→ **Exercise**
Recast the lines of the listing as a JSON list of strings, from the line containing "Where should I click to: Click" through the end of the listing, inclusive. Use one string per line and leave out blank lines.

___ Data to use ___

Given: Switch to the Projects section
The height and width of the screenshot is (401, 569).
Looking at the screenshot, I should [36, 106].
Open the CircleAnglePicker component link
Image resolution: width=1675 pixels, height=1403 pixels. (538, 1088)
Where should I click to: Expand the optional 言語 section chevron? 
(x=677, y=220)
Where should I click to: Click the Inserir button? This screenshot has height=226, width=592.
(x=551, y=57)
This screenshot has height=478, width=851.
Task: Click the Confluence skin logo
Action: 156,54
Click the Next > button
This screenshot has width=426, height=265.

___

→ **Exercise answer**
[
  "Where should I click to: Click the Inserir button? This screenshot has height=226, width=592.",
  "(x=551, y=57)",
  "This screenshot has height=478, width=851.",
  "Task: Click the Confluence skin logo",
  "Action: 156,54",
  "Click the Next > button",
  "This screenshot has width=426, height=265."
]